SELECTION |
_ _ _ _ _ _ _

Language is a window into the soul.

This saying helps to explain why I have (unsuccessfully) tried to learn Irish Gaelic -- to better understand the Irish people. In one lesson early on, it was explained that Irish has no system to show possession. In other words, Irish has no words for "my" as in "my book," or "his" as in "his wife," or "ours," as in "the house is ours." Possession is not an idea the Irish embrace.

Once I was with a friend in County Mayo, and we happened to be close to a cottage she had once shared with her former husband. After a couple of calls on her cell phone, it was determined that himself was somewhere in the Kingdom of Kerry, so we stopped at the cottage so she could have a look around. As she walked round and round the garden, telling me the story about each flowering plant and bush, I suggested she take a flower from one of them as a remembrance. She looked at me as if I had two noses, saying she could never do that, explaining that “The flowers belong here in this garden. They don’t belong to me, Susan.”

In another Gaelic lesson, the class was studying how to answer the simple question, "Where do you live?" In English, the answer is stated as a fact in simple present tense: "I live in Virginia Beach." In Irish, the answer to this question is in present continuous tense, which translated, goes like this: "I am staying in Virginia Beach." The lack of permanency here is another manifestation of the Gaelic mind in Irish-English. As Van Morrison explains in his song titled What Makes the Irish Heart Beat, "But I know I’ve got to roam, That’s what makes the Irish heart beat.”

_ _ _ _ _ _ _

SUPPLIED DATA |
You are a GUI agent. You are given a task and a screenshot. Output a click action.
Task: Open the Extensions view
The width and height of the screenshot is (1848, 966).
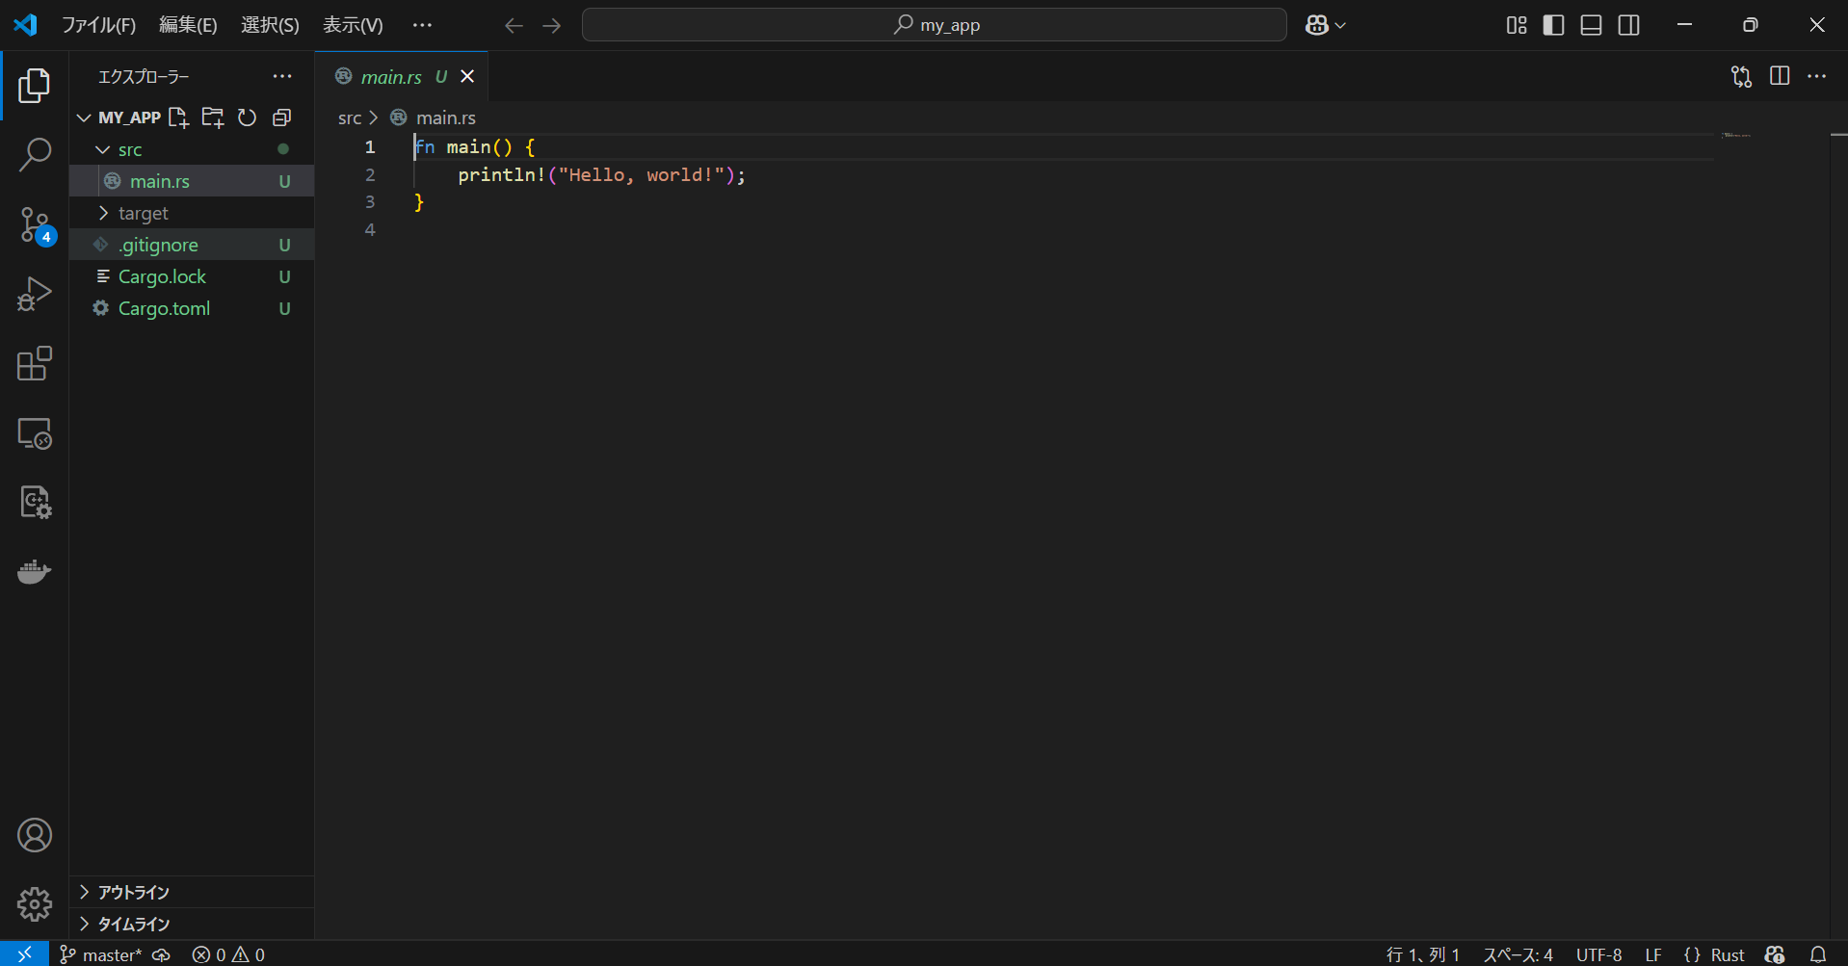coord(35,364)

_ _ _ _ _ _ _

EXERCISE INSTRUCTIONS |
1. What tense does Irish use for the answer to "Where do you live?", according to the essay on learning Irish?
2. Which places does the essay on learning Irish name?
3. Could you carry on the essay on learning Irish from its last sentence?
The material above stands apart from the essay on learning Irish.

RESPONSES TO THE TASKS |
1. The present continuous tense.

2. County Mayo, the Kingdom of Kerry, and Virginia Beach.

3.
These, and other phrases I have learned over the years, have affirmed for me that language is a window into the soul. However, Tim Robinson, in his book titled Connemara: A Little Gaelic Kingdom, has recently changed my perspective entirely. Robinson points out that English and Irish are "… life’s alternative ways of dealing with the same world." Instead of seeing language as a way of looking into someone, Robinson understands language, most especially Irish, as a unique way of looking out onto the world and "this business of living," as he so aptly puts it.

Once when my children were young, we attended a family reunion on an older brother’s farm, where my seven-year-old son had a private conversation with my older brother whom my son had never met before. The conversation was about my son’s pet, a cat named Peanut. After telling his uncle all about his beloved pet, his uncle told him that he had a cat, too, and his cat had kittens last week. But he could not keep the kittens, so he put them all in a pillow case and drowned them in his pond over yonder. I did not hear about this till we were on our way home in our car. After telling me about this encounter with his uncle, my son asked me why his uncle would tell him that. I responded that his uncle told him that story because "Your uncle loves you so much, Brendan, that he does not want you to cry at his funeral."

I was given that as an answer once in County Galway after an unkind act was taken against me. I have never forgotten it, for this is the Irish way, and a good alternative at that, of dealing with a world that can, at times, be unkind.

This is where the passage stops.